YOUR OBJECTIVE:
As the output, give exactly the lines that run from the one with "Click the 'Choose a country' placeholder text" through the end of the records below, and omit pictures.

Stored data entries
========

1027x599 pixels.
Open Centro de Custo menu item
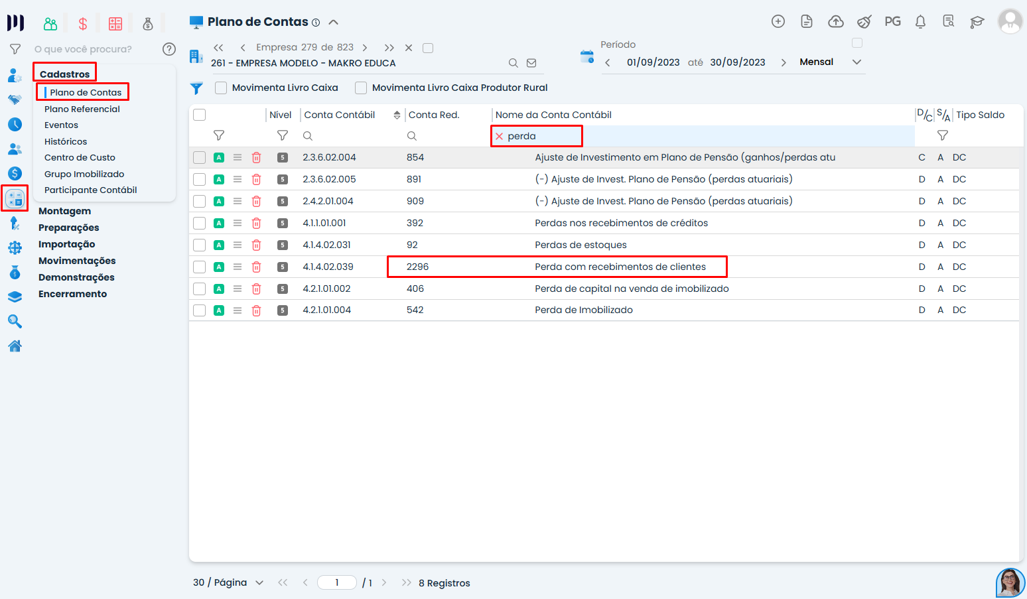(x=80, y=157)

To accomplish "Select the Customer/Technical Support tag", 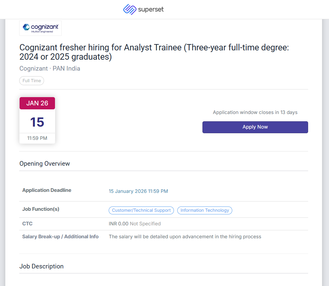I will [141, 210].
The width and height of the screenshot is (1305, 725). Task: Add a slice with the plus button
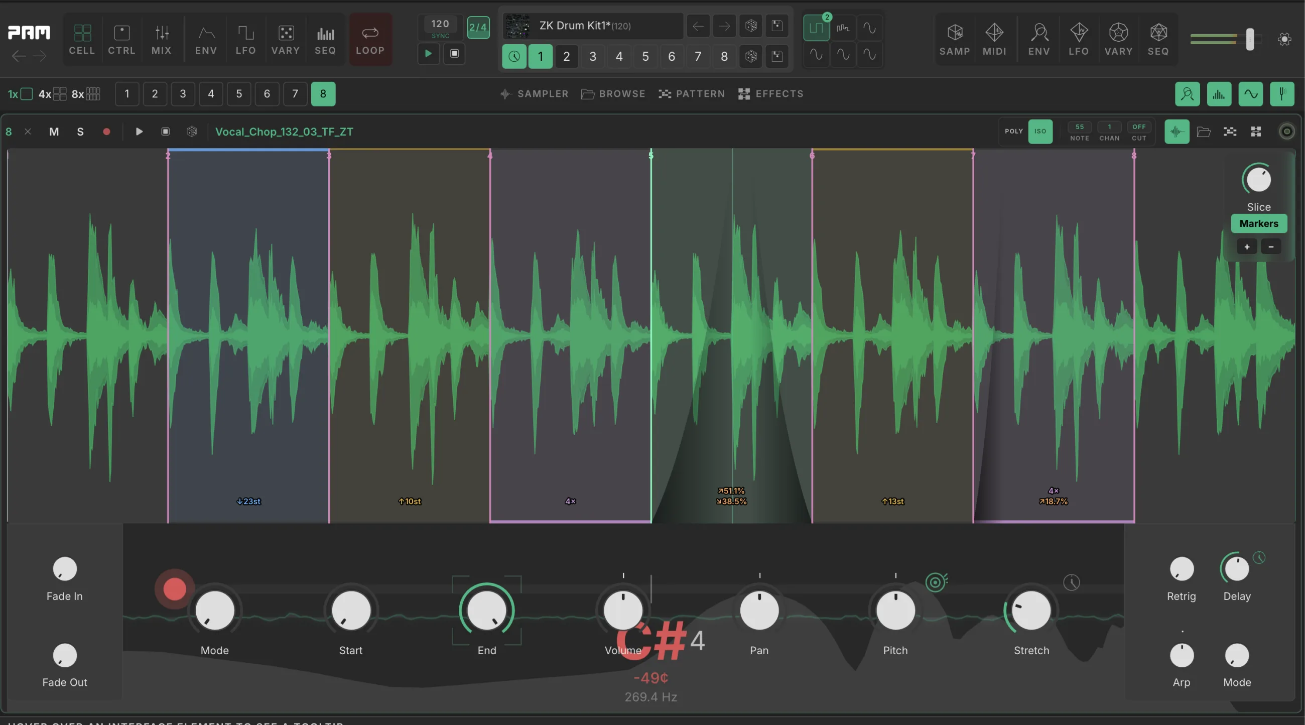click(x=1246, y=247)
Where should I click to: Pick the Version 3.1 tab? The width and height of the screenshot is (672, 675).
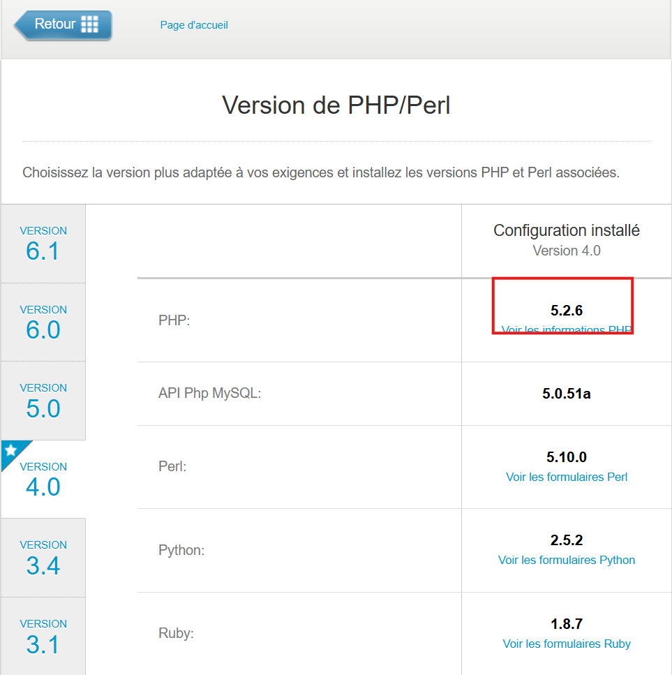coord(43,637)

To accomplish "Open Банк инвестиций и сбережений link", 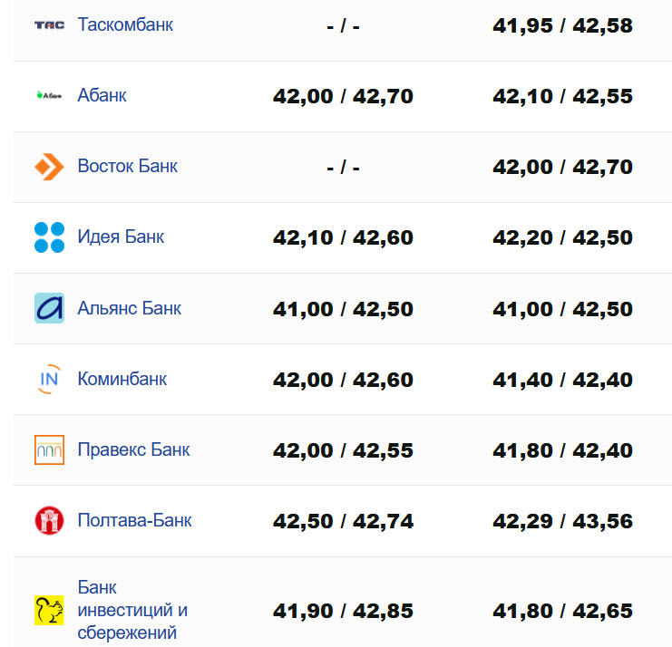I will 132,610.
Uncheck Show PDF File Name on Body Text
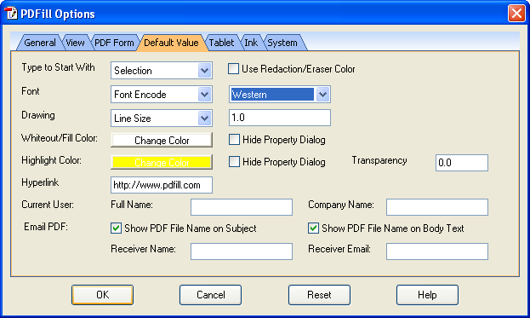Image resolution: width=530 pixels, height=318 pixels. 313,228
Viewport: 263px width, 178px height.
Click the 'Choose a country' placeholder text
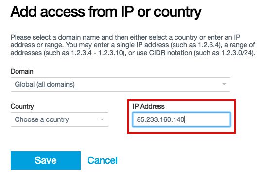pos(42,119)
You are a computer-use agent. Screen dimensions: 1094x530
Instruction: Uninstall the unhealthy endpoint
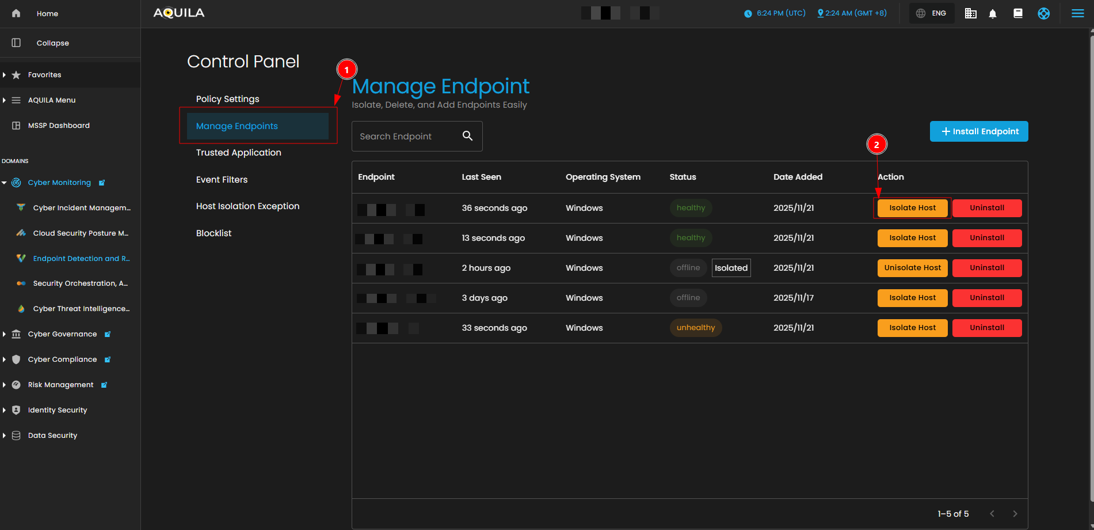tap(986, 328)
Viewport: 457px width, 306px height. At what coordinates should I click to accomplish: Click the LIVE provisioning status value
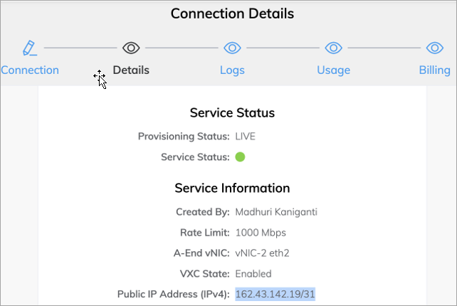[x=245, y=136]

========

FINISHED TASK:
Click the 'Choose a country' placeholder text
pos(42,119)
You are a computer-use agent. Screen dimensions: 1094x530
Instruction: Uninstall the unhealthy endpoint
tap(986, 328)
Viewport: 457px width, 306px height. At what coordinates should I click to accomplish: Click the LIVE provisioning status value
[x=245, y=136]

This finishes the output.